I can see why you might not want to, though. App ELBs charge by usage and can get somewhat expensive (like running another EC2 instance or two). They can also have cold-start performance issues in specific circumstances (traffic spikes).
That doesn't solve the problem of the hostname on the EC2 instance itself being the same across all instances thereby making it harder to see what logs came from what hosts.
It doesn't solve the problem of allowing you to look at logs and then quickly SSH'ing to a single machine in the ASG.
Install a log agent on the machine like fluentd. Have it inject the host ip and other contextual meta data in to the logs then forward to your central log system?
When you see the error message in your logs, you get the internal ip and can ssh in.
Persistent internal ip’s/hostnames also means you are not treating hosts as ephemeral. It’s always good in the cloud to get things to a point you can just blow away instances and they auto recreate. It’s even possible with traditional services requiring persistent storage. Put the storage on a seperate volume and have the instance startup scripts discover available volumes and attach as required.
what you need is probably something like https://github.com/adhocteam/ec2ssh (I never used it, but I have built similar ones) -- and then you tag the log entries with instance id.
so you can do "ec2ssh i-0017c8b3"
imho: Hacking around debugging tools is better (mostly because more reliable) than hacking around production configurations (one problem you will see is that changing route53 records frequently will be subject to API rate-limits).
We absolutely put an ELB/ALB in front of these ASGs as well. The post mentions a few use cases where unique hostnames with internal Route53 records are helpful for us.
Can't this be solved by using IP addresses for hostnames? This can be a part of bootstrap script(which ASG/Launch Configuration already supports via UserData[1])

Material shown>

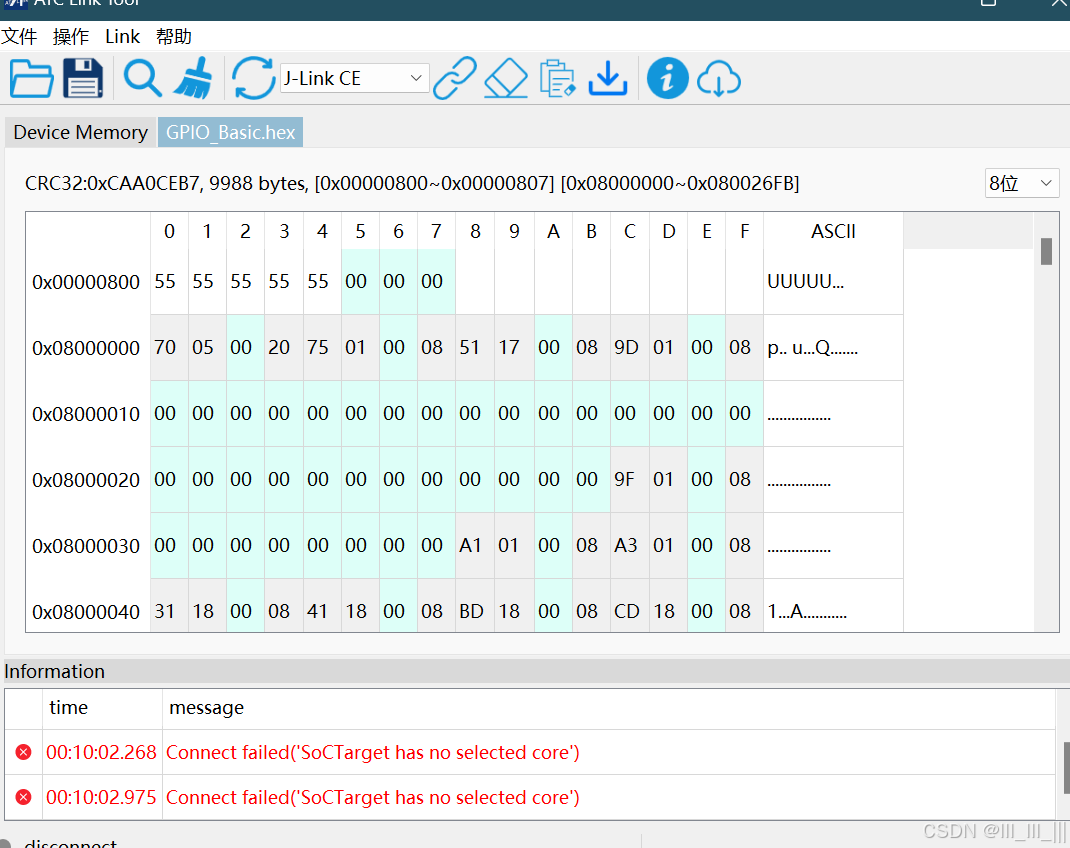Click the chain link connect icon
1070x848 pixels.
coord(454,78)
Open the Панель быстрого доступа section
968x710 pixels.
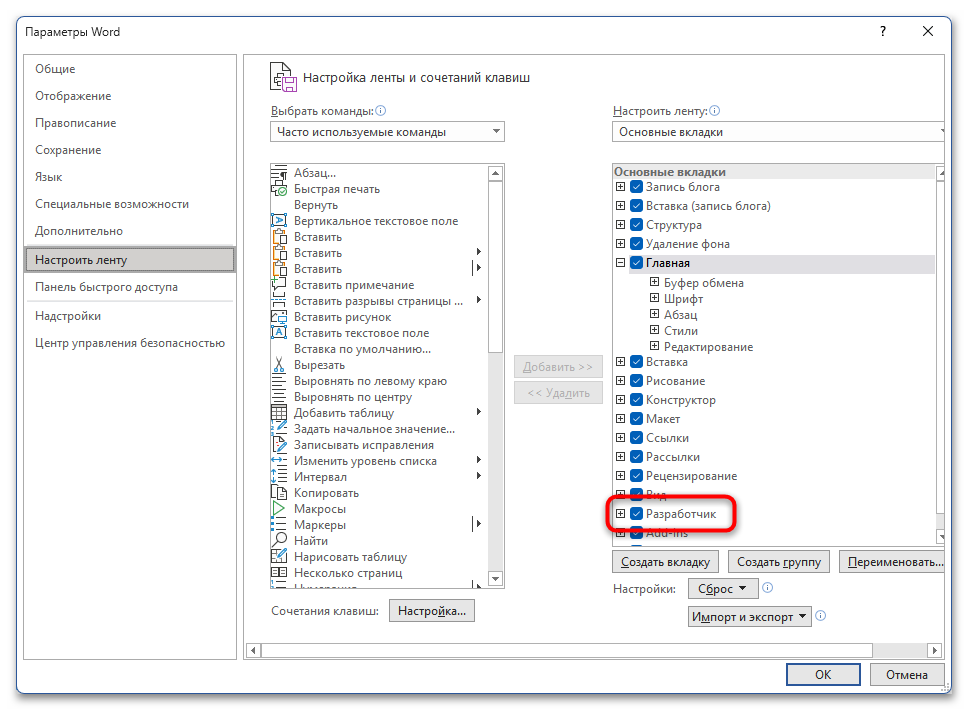(106, 287)
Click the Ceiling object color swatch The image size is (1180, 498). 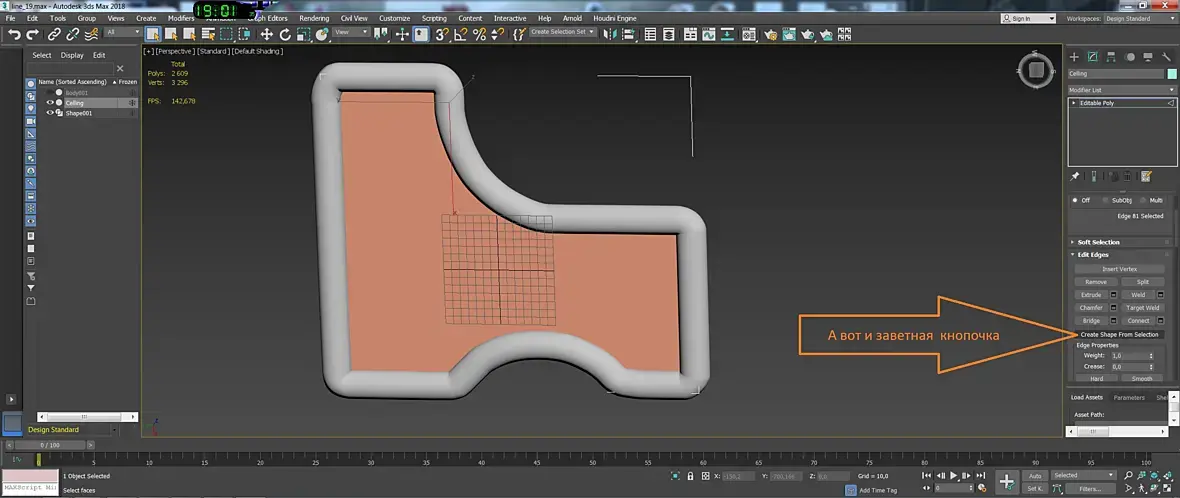[x=1172, y=74]
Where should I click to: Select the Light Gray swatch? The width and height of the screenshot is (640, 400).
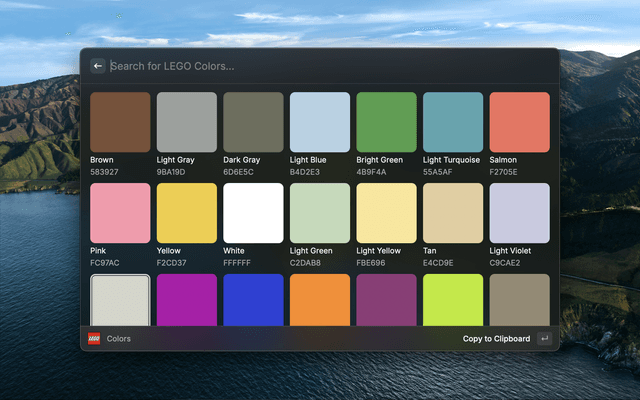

What to work on>
(1) Answer these questions about the thread on EC2 hostnames and logs:
(a) Which log agent is named as an example to install on the machine?
(b) What example command is given for the ec2ssh tool?
(c) What limit does frequently changing route53 records run into?
(2) Reproduce the passage of the thread on EC2 hostnames and logs between "Install a log" and "attach as required.", inclusive.
The material is not needed for anything that follows.

Answers given>
(1)
(a) fluentd
(b) "ec2ssh i-0017c8b3"
(c) API rate-limits

(2)
Install a log agent on the machine like fluentd. Have it inject the host ip and other contextual meta data in to the logs then forward to your central log system?
When you see the error message in your logs, you get the internal ip and can ssh in.
Persistent internal ip’s/hostnames also means you are not treating hosts as ephemeral. It’s always good in the cloud to get things to a point you can just blow away instances and they auto recreate. It’s even possible with traditional services requiring persistent storage. Put the storage on a seperate volume and have the instance startup scripts discover available volumes and attach as required.